◆ WHAT THIS TASK INVOLVES:
Gather every line of the data below that contains the string "coordinates", matching case exactly.

◆ RECORDS FOR THIS EXERCISE:
— Begin —
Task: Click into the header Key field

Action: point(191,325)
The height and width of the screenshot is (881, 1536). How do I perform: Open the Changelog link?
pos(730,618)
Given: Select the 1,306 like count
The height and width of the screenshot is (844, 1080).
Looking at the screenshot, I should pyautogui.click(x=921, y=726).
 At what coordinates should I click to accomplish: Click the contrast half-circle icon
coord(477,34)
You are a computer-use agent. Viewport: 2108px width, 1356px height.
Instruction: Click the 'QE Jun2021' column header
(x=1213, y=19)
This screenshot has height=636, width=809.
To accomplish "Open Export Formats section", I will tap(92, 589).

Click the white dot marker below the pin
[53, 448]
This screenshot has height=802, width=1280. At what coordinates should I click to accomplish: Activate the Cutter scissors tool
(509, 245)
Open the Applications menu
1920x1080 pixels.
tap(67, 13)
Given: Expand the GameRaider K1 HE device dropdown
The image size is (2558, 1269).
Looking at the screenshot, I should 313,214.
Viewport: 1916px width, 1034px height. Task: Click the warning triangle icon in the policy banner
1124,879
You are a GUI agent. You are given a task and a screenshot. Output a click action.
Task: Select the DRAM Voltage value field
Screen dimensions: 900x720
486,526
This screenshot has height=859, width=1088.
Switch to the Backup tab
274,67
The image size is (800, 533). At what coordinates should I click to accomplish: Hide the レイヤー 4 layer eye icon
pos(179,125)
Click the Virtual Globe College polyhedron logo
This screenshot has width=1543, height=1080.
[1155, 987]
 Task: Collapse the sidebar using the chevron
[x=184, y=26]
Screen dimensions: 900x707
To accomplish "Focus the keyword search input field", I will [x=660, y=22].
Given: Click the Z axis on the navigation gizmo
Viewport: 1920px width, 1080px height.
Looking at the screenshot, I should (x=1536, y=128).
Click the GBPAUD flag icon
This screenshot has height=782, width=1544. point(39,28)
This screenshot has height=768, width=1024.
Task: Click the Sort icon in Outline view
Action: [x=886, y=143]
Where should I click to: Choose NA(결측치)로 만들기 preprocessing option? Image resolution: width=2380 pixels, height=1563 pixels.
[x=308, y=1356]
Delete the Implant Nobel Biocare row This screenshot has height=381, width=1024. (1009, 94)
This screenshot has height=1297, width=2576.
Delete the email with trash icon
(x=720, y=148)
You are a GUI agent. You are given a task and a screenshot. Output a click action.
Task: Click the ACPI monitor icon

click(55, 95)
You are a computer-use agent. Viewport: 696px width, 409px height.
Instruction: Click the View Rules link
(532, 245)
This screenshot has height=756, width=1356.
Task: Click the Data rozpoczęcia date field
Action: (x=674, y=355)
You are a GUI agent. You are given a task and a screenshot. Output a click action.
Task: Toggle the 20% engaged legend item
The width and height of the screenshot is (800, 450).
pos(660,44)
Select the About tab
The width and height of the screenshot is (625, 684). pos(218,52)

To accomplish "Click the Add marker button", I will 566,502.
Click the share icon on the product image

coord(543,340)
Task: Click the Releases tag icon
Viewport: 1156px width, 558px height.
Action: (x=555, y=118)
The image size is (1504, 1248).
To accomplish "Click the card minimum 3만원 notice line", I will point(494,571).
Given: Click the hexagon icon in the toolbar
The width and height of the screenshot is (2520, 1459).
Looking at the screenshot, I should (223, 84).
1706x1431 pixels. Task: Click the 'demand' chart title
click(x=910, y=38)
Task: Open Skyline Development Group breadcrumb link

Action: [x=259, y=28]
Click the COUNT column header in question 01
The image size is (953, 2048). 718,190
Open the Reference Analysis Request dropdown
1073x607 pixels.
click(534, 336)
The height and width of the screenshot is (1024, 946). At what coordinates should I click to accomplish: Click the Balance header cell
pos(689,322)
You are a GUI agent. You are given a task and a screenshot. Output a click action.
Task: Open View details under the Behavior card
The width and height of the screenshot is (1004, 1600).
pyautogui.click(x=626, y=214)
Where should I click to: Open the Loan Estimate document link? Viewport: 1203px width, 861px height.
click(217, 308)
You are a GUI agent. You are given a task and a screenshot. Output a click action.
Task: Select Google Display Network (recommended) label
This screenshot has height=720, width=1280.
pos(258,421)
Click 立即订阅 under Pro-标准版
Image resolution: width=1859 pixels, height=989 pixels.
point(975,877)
— End —
◆ RESULT FOR THIS TASK:
 At what coordinates should I click to accomplish: Click the contrast half-circle icon
This screenshot has height=802, width=1280. At what coordinates should I click to accomplish: Activate the Cutter scissors tool
The image size is (800, 533). At what coordinates should I click to accomplish: Hide the レイヤー 4 layer eye icon
The height and width of the screenshot is (1024, 946). At what coordinates should I click to accomplish: Click the Balance header cell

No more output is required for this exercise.